End of Day – 7:59 pm
+ = Watching such an original and moving video about the joys of reading called Stone Reader – will review at a later date.
- = Sick of how every damn TV news program is rightwing. Well, of course, except for Jon Stewart and, interestingly, John McEnroe’s new show (well OK it’s a talk show but it’s political too).
Comments (7)
What an interesting life you’ve lived.
I’m enthralled by the story, but wow, I wanted triple this here. I guess I’m just caught up and want more details, both of this approaching Russian winter and who you were at that moment. (but I can wait for the full book to come out, I guess).

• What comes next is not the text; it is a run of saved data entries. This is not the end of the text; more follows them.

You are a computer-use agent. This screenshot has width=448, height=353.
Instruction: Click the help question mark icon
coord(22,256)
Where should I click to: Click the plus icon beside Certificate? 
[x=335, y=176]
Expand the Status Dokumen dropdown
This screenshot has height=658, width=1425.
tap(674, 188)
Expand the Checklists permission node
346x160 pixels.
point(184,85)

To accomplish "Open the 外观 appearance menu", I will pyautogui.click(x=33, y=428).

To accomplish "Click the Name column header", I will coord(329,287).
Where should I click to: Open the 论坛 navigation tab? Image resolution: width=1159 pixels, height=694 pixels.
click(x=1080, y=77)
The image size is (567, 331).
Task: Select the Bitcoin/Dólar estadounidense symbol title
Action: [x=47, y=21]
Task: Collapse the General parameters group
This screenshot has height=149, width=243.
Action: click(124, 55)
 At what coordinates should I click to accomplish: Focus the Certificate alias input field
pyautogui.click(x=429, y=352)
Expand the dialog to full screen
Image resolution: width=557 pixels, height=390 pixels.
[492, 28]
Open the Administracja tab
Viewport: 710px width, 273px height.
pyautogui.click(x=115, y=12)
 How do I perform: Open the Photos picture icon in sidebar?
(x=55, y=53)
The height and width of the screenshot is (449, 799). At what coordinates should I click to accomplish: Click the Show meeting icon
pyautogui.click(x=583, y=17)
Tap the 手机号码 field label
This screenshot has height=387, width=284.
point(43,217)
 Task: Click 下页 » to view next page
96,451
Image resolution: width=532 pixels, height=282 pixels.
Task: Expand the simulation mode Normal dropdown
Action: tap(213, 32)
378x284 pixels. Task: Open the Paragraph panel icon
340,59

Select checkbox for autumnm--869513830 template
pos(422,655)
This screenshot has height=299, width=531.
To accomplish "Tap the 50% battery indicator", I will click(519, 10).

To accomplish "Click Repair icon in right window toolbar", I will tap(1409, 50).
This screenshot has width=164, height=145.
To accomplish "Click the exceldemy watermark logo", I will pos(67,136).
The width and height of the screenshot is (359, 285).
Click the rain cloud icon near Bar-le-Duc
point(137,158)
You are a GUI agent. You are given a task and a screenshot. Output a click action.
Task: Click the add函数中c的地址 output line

I was in Moscow in 1996. My first comment of the view out of the apartment building was “Chicago, 1920″. I asked when the building was built. I was told 1984.
Lately, I’ve been told that highway travel is a little better now. There aren’t quite so many highway check points. The best roads were rough.
I realize that each of these segments could fill a chapter by itself, but my original intent was a page a year roughly. I figured in the end it would be at least 80 pages (god willing), plenty enough to bore any subsequent family members.
bore? I don’t think so.
ok you asked for it – I’ll add a little stuff when I get home from work.
It’s late on Saturday night, and I’ve just watched Meryl Streep’s Out of Africa, ahh, and so I’m dropping by, from the savanna to the steppes, where I was born and lived as a child, to where you lived and left your first husband, we are spanning the globe… Thenarrator is right, you are giving us a bare outline, and we want more…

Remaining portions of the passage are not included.